Practical traffic hygiene

We aren’t going to see a permanent manufacturing fix for insecure home IoT devices anytime soon. Protecting your routing table right now comes down to practical, proactive network hygiene.

By tracking outbound telemetry and dropping botnet traffic right at your own border routers, you starve the botnet of its upstream pipes while protecting your own infrastructure.

This is exactly where FastNetMon can help. While historically deployed to detect inbound volumetric spikes, our engine tracks telemetry counters for both incoming and outgoing traffic directions completely independently.

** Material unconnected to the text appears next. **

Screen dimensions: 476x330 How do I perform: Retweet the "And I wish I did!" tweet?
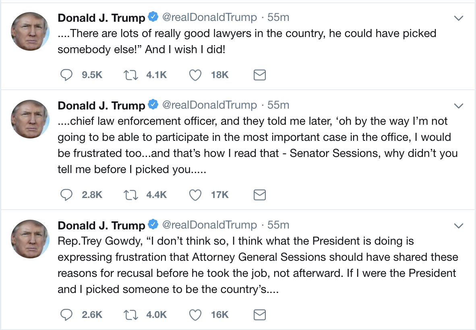pyautogui.click(x=131, y=75)
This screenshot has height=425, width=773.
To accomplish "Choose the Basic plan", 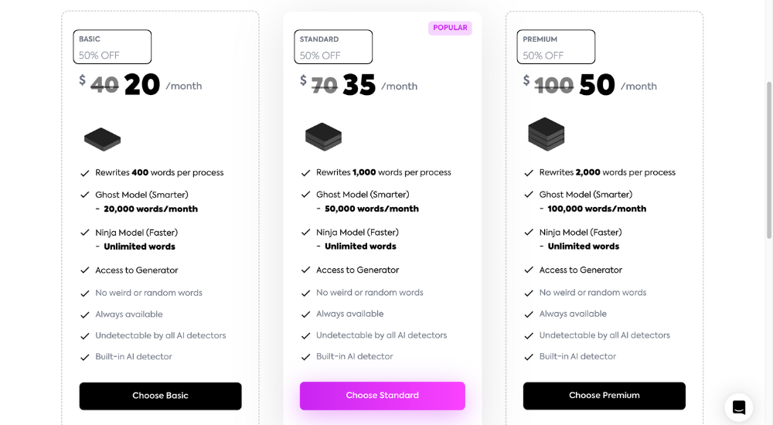I will click(x=160, y=396).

By analysing NetFlow, sFlow, or IPFIX records straight from your edge or border routers, FastNetMon establishes baseline metrics for regular subscriber uploads. If a cluster of compromised residential endpoints triggers a synchronized outbound attack, the system detects the anomaly based on your configured packets-per-second (PPS) or bandwidth thresholds.

From there, it can automatically apply mitigation policies, such as pushing BGP Flow Spec or Remote-Triggered Blackholing (RTBH), directly to your network hardware. The infected devices stay infected for now, but they are instantly starved of their ability to harm the wider internet or your bottom line.

A shared operational responsibility

When a global takedown knocks out a major command server, the underlying industry does not vanish, unfortunately. We saw this earlier this year when U.S. proxy infrastructure was disrupted: the traffic didn't die; it simply migrated to Latin America, with Brazil quickly filling the gap.

Dealing with residential proxies is a fast-moving, highly adaptable industry-wide problem. Treating outbound security as a shared operational responsibility is no longer optional. By deploying automated telemetry monitoring at your border, you protect your own transit costs and BNG state tables, while actively helping to clean up the global internet routing table.